Result of valid contents: 
(   True,
    [   ('123.123.123.123;', (['123.123.123.123', ';'], {})),
        ('!210.210.210.210;', (['!', '210.210.210.210', ';'], {})),
        (   '{ 234.234.234.234; };',
            ([(['{', '234.234.234.234', ';', '}', ';'], {})], {})),
        (   '2.2.2.2; { 3.3.3.3; };',
            (['2.2.2.2', ';', (['{', '3.3.3.3', ';', '}', ';'], {})], {})),
        (   '{ 4.4.4.4; }; 5.5.5.5;',
            ([(['{', '4.4.4.4', ';', '}', ';'], {}), '5.5.5.5', ';'], {})),
        (   '{ 6.6.6.6; 7.7.7.7; }; 8.8.8.8;',
            ([(['{', '6.6.6.6', ';', '7.7.7.7', ';', '}', ';'], {}), '8.8.8.8', ';'], {})),
        (   '!{ 9.9.9.9; 10.10.10.10; };',
            (['!', (['{', '9.9.9.9', ';', '10.10.10.10', ';', '}', ';'], {})], {})),
        (   '12.12.12.12; !13.13.13.13;',
            (['12.12.12.12', ';', '!', '13.13.13.13', ';'], {})),
        (   '14.14.14.14/15; 16.16.16.16; key MySha512Key;',
            (['14.14.14.14/15', ';', '16.16.16.16', ';', 'key', 'MySha512Key', ';'], {})),
        (   '17.17.17.17/18; { 19.19.19.19; }; key YourSha512Key;',
            (['17.17.17.17/18', ';', (['{', '19.19.19.19', ';', '}', ';'], {}), 'key', 'YourSha512Key', ';'], {}))])

Wow.
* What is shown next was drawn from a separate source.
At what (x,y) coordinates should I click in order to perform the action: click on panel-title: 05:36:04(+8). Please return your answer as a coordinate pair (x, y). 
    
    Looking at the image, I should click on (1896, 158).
The answer below fixed the problem. Need to grapple it some more so I can give a better summary as to the "why".

Now it's easy skating to the filling out rest of ISC-style configuration.


Solution

  • This might get you closer, but I'm not sure it is doing the stack bits correctly.

    element = Forward()
    element <<= (
        # Hide the exclamation so we can do deeper parse cleaner w/o clutter of '!'
        (0, None) * Word('!') +
    
        # Might be nice to do a bit of lookahead for '.', ':', 'key', and '"'
        # | is matchFirst, not matchLongest
        # ^ is matchLongest
        ZeroOrMore(
            (
                (Combine(pyparsing_common.ipv4_address + '/' + Word(nums, max=3)) + ';')
                ^ (pyparsing_common.ipv4_address + ';')
                ^ (pyparsing_common.ipv6_address + ';')
                ^ (Keyword('key') + Word(alphanums, max=63) + ';')
                ^ Keyword('acl_name')
            ).setParseAction(pushFirst)
            ^ Group('{' - delimitedList(element, delim=';') + '}' + ';')
        )
    ).setParseAction(pushExclamation)
    

    I've started formatting my long expressions with the operator at the beginning of the next line, this feels more readable to me. I'm guessing you might want the elements in {}'s to be kept in their own subgroup, so I grouped them. And if you want to get rid of clutter, all those semicolons look like they could be suppressed, if you structure your results suitably.